-- Opening Marker --

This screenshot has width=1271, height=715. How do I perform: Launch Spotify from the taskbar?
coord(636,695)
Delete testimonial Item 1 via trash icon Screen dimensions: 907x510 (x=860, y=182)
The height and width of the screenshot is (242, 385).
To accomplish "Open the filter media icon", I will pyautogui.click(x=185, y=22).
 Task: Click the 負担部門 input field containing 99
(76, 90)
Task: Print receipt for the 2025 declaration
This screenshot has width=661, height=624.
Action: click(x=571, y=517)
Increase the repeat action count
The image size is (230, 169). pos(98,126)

-- Closing Marker --
-- Opening Marker --

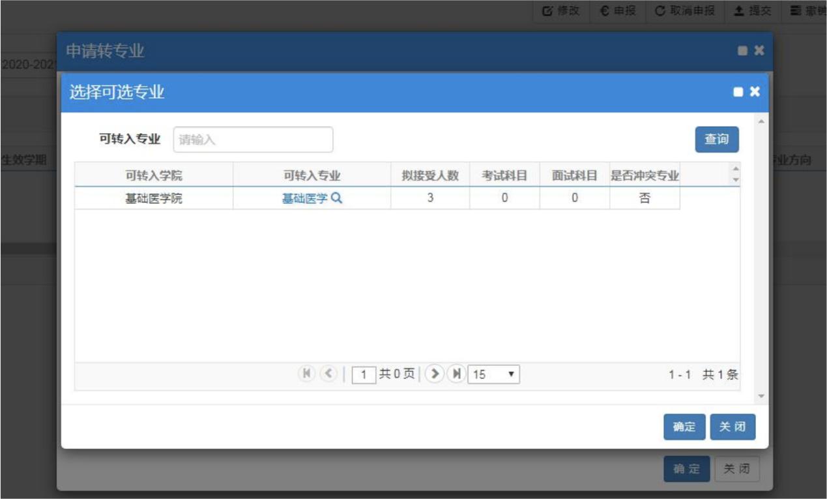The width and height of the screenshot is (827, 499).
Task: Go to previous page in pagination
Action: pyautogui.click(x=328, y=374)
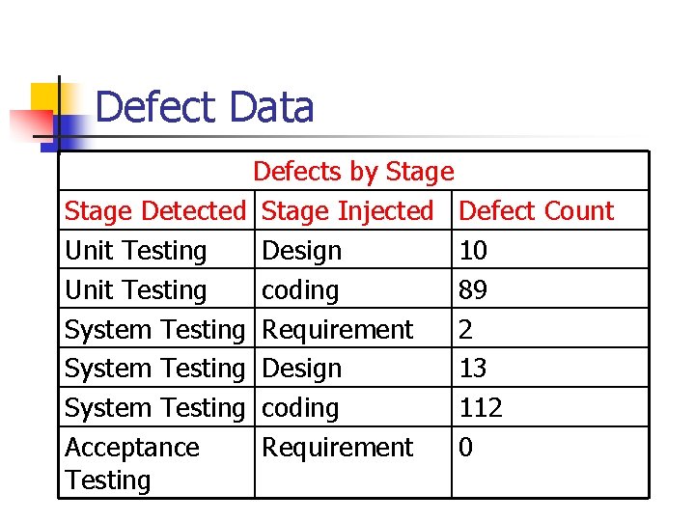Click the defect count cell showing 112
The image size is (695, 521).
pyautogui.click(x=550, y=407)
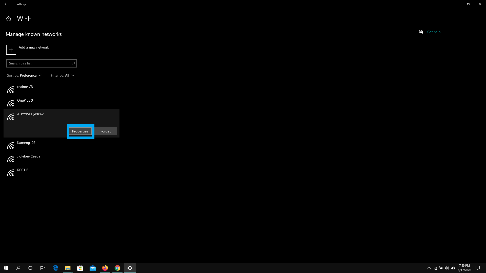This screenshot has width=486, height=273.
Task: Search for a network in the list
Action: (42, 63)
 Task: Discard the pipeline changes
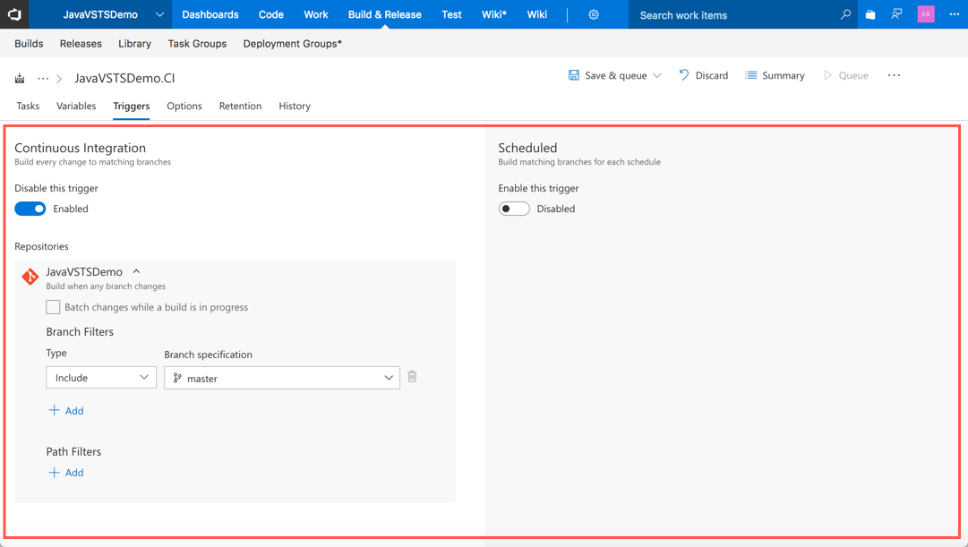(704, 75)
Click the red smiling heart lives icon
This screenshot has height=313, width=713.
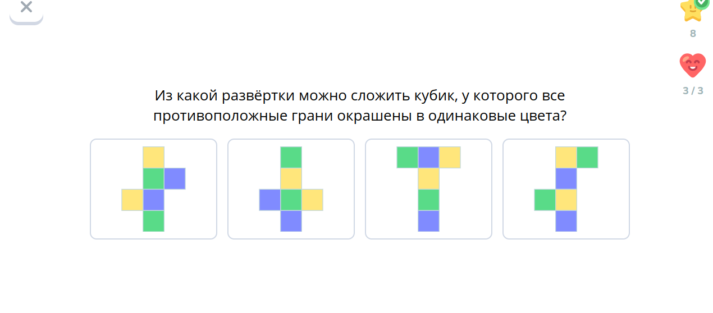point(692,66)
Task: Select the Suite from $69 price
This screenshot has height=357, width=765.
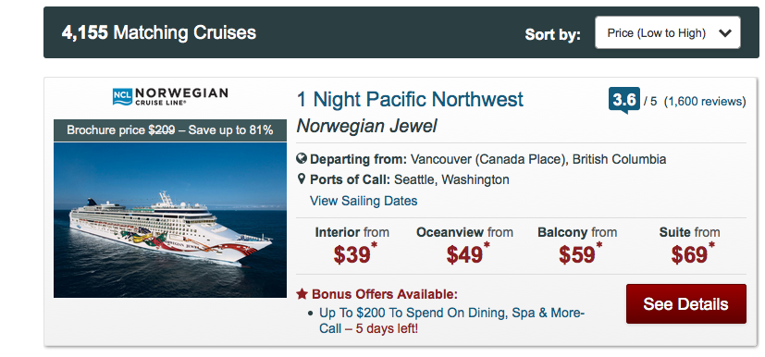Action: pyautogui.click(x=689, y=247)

-- Closing Marker --

• PROBLEM:
Each line of the entries that contains the word "icon" should be listed.

• REPLY TO THE EXERCISE:
Delete testimonial Item 1 via trash icon Screen dimensions: 907x510 (x=860, y=182)
To accomplish "Open the filter media icon", I will pyautogui.click(x=185, y=22).
Click the red smiling heart lives icon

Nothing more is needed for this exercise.